I will firstly address what should constitute a reasonable amount for security for costs for NOP. NOP’s actual fees from June 2007, the date of the previous order for security for costs, to December 31, 2014, total $309,118, while their actual fees from the last day of discovery of the Plaintiffs’ representative total $127,110 thereof. They anticipate that their actual fees for trial preparation before trial will be of $98,700, that their actual fees for trial preparation during trial and for attendance at trial will be of $234,360 (plus HST/GST as applicable) and that their all-inclusive costs through the completion of trial will total $788,704. No breakdown has been provided. Total disbursements for the entire action are expected at $42,718, with no particulars or breakdown provided as to what or when these were or will be incurred.
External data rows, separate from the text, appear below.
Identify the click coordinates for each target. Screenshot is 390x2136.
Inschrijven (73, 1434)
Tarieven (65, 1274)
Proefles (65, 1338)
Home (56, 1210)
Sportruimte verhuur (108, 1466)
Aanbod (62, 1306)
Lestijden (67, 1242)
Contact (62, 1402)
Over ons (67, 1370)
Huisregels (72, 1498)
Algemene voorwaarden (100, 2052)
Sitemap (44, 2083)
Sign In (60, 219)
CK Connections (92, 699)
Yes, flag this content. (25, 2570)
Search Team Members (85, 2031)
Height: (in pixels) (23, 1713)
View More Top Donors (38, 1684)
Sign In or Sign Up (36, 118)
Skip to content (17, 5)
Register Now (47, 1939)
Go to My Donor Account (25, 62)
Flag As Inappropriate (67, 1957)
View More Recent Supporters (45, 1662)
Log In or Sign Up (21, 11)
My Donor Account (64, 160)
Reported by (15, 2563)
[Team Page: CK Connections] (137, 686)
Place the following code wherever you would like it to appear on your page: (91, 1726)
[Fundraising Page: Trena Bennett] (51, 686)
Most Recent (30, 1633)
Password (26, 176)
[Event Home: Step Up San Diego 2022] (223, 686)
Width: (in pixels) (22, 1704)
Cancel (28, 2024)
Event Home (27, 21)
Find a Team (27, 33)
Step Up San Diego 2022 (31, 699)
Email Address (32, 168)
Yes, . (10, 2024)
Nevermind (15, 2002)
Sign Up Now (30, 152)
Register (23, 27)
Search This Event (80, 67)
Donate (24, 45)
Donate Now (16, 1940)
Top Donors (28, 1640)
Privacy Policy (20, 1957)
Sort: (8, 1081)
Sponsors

I accept that the actual fees outlined above are calculated at a discounted hourly rate, comparable to applicable hourly rates for partial indemnity costs.
Based on what has been provided, I assess for NOP: (1) a reasonable amount of increased security for the fees and disbursements, together with applicable taxes, incurred to date at $85,000, and (2) a reasonable amount for security for costs for the fees and disbursements, together with applicable taxes, for the preparation and attendance through completion of trial at $275,000, for a total of $360,000. Combining this new amount with their share of the amount previously paid into court is a fair and reasonable amount of security for the unsuccessful party on the motion to pay that will reasonably protect the defendants for their costs of this action.
Next, I consider what should constitute a reasonable amount for security for costs for the Defendants Peterson and PYXIS. Their bill of costs seeks an additional $419,424 on a substantial indemnity basis and $303,088 on a partial indemnity basis, as security for fees, disbursements and HST incurred post discovery. I note that about $20,000 thereof relates to the costs of this motion, which will be dealt with separately. I note as well that although about $61,566 of the previous order for security for costs was for the Defendant Peterson, he thereafter proceeded unrepresented from about December 2007 through the examination for discovery stage (or through the items listed on his budgeted bill of costs). The amount sought on a partial indemnity basis for the preparation and attendance at a 30 day trial is estimated at $180,000 for fees plus $59,603 for disbursements plus $28,011 for HST on fees. I note that a portion of the disbursements relate to examinations for discovery items.
Based on what has been provided, I assess for Peterson and PYXIS a reasonable amount of security for costs through to the completion of trial to be at $225,000. I backed out of the partial indemnity bill of costs the amount of $19,473 for this motion and an amount of $50,000 to account for what was previously paid yet proceeded on an unrepresented basis. I find that this amount would represent a fair and reasonable amount of security for the unsuccessful party on the motion to pay that will reasonably protect the defendants for their costs of this action.
Consequently, the Plaintiffs shall post with the Court as additional security for costs, through to the completion of trial, the amount of $585,000 by either an irrevocable letter of credit in a form acceptable to the Court to be posted within the next 30 days or, alternatively, by the posting funds totalling $585,000 into court within 15 days thereafter.
If the parties cannot agree on the costs payable for this motion, then the Defendants shall, within the next 5 days, email or deliver to my assistant brief written submissions on costs with brief responding submissions by the Plaintiffs within 7 days from the date of this order. These timelines are short, as time for dealing with this matter is limited by section 123 of the Courts of Justice Act, R.S.O. 1990, c. C.43, under which this endorsement is made.